This post is for my friend Art, with whom I share a love of shrimp perloo, Roy Rogers and Dale Evans, and progressive politics. Thanks for the article on which the post below is based.
As a kid I was enamored of all things cowboy: Roy Rodgers and Dale Evans, Hopalong Cassidy, Gene Autry, The Lone Ranger and Tonto. I had a holster set with matching six guns, which I wore everyplace but to school and church. I had a double barreled rifle — toy, of course, but it looked pretty real.

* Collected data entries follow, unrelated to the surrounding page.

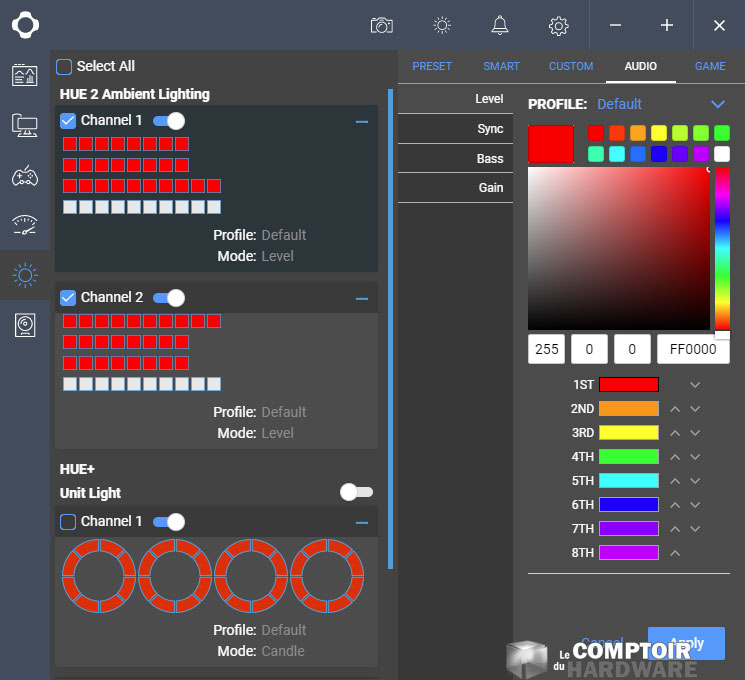The width and height of the screenshot is (745, 680).
Task: Move 2ND color down with chevron
Action: coord(695,409)
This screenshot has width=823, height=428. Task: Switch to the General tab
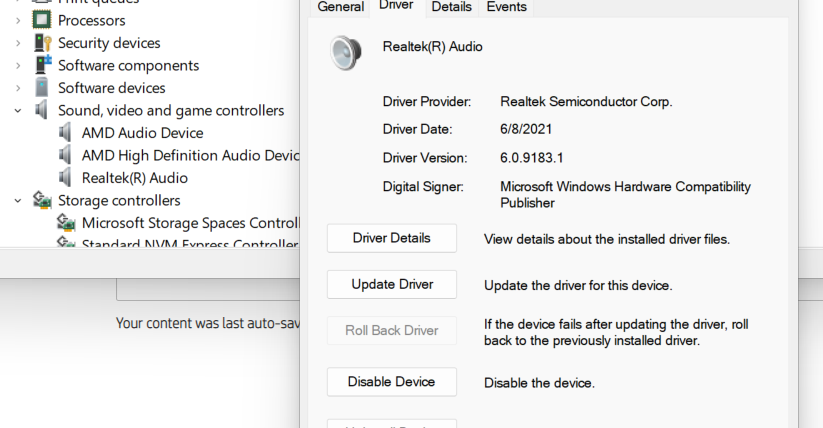coord(340,7)
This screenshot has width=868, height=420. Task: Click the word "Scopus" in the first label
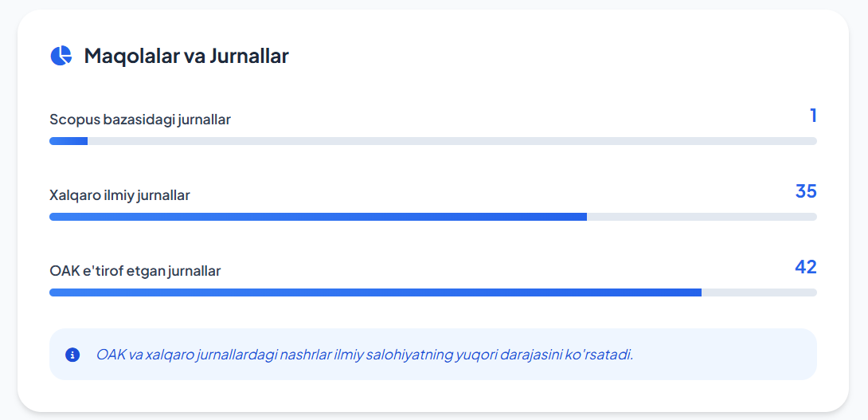tap(72, 120)
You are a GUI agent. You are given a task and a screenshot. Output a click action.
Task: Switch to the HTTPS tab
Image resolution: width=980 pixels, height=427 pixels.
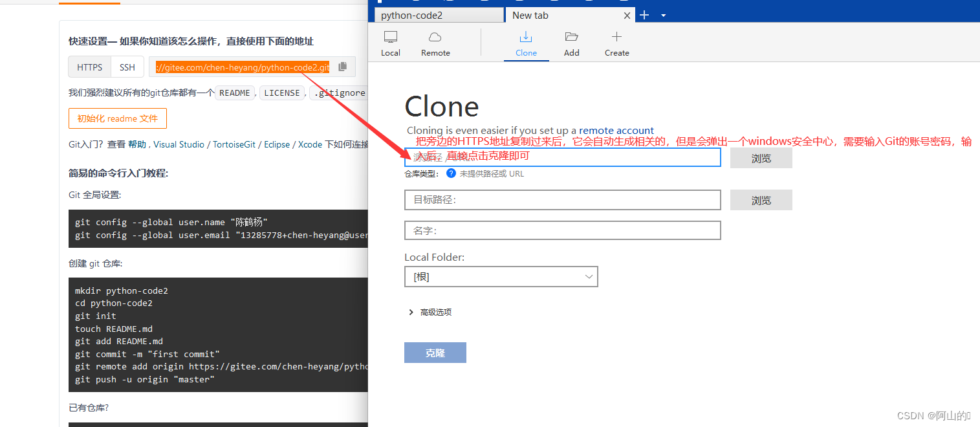[89, 67]
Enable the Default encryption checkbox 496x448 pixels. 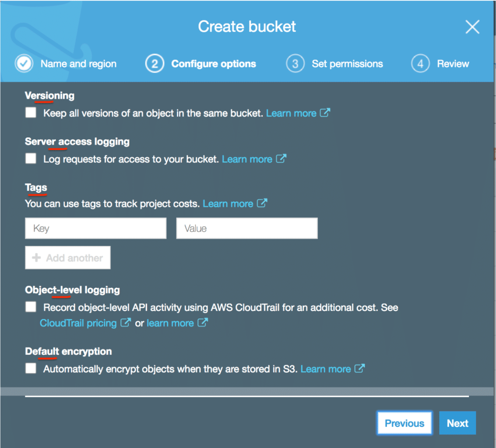click(x=30, y=368)
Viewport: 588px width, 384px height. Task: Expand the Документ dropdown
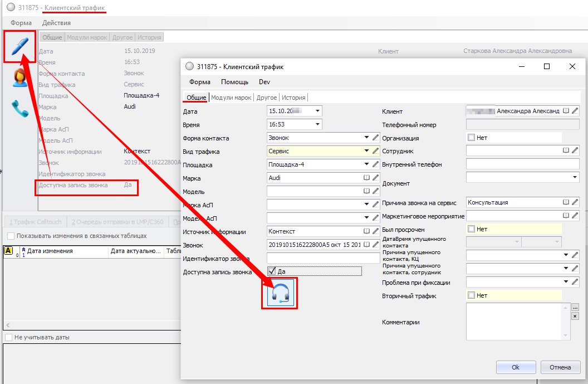pos(575,178)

I watched the Roy Rogers and Dale Evans show regularly between 1951 and 1957, when it went off the air. In 1953, Dale Evans published Angel Unaware, a short book about the death of their 2 year old daughter Robin, who suffered from Down syndrome. I was eight; my infant sister Barbara had died in 1950. I think I was looking for someone to make sense of it, as my parents rarely talked about Barbara once she was gone. Here was Dale Evans, writing a whole book about her lost child.

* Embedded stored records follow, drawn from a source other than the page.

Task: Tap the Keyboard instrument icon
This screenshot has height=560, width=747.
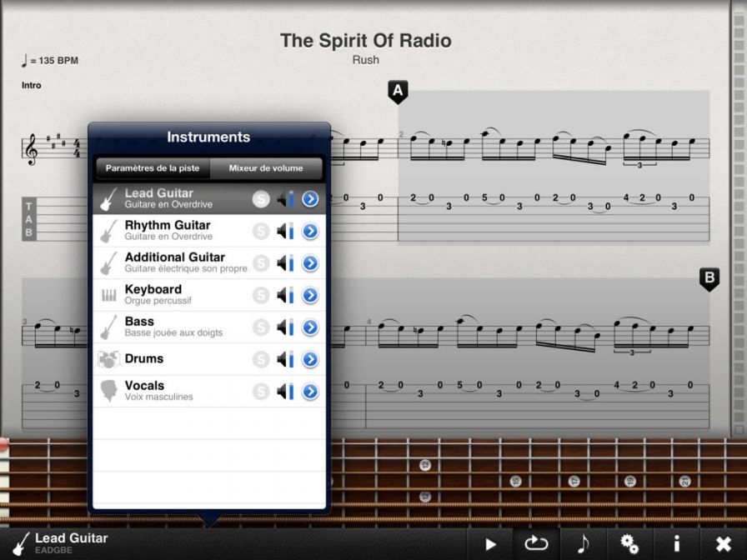Action: coord(108,295)
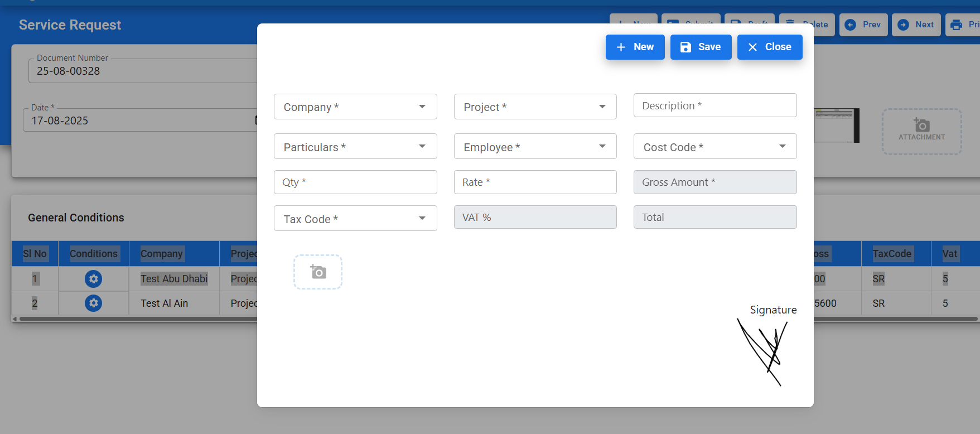This screenshot has width=980, height=434.
Task: Click the Description text field
Action: coord(715,105)
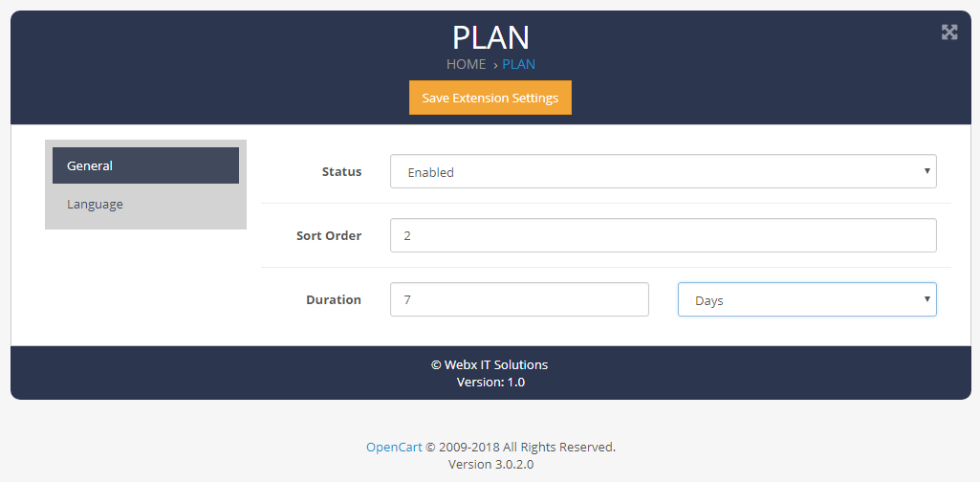Switch to the General tab

[x=145, y=165]
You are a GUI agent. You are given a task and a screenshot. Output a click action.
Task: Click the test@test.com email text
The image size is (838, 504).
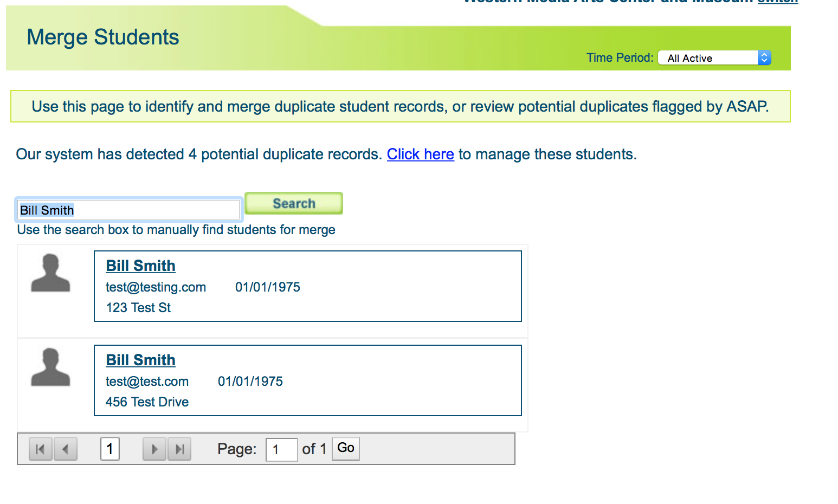click(147, 382)
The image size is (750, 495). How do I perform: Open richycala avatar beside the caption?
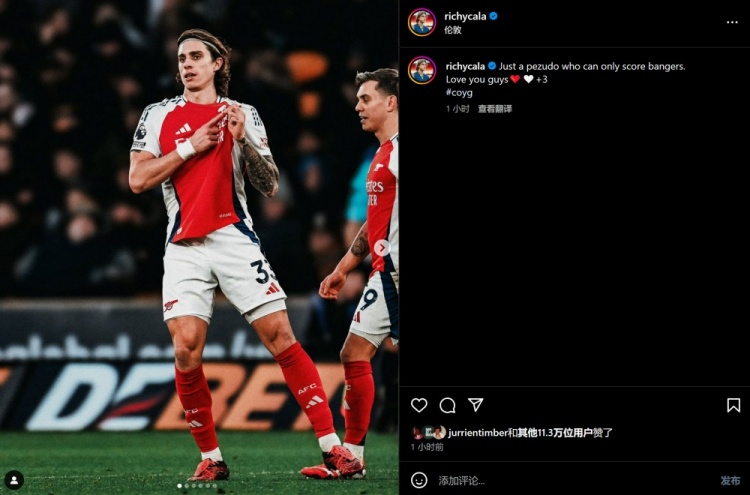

I never cared much about Roy Rogers restaurants, because I don’t often eat that kind of food. But the Roy Rogers Museum in Branson, Missouri, is filled with all the things I remember from the show.
The museum has just closed, a victim of belonging to an earlier era. I know Roy and Dale; I doubt my kids do, much less my grandkids. Rogers evidently told his son that at the point the museum began losing money, it should be closed and the contents sold.
You could have had Trigger, stuffed, for $266,500.00.
Happy trails to you too.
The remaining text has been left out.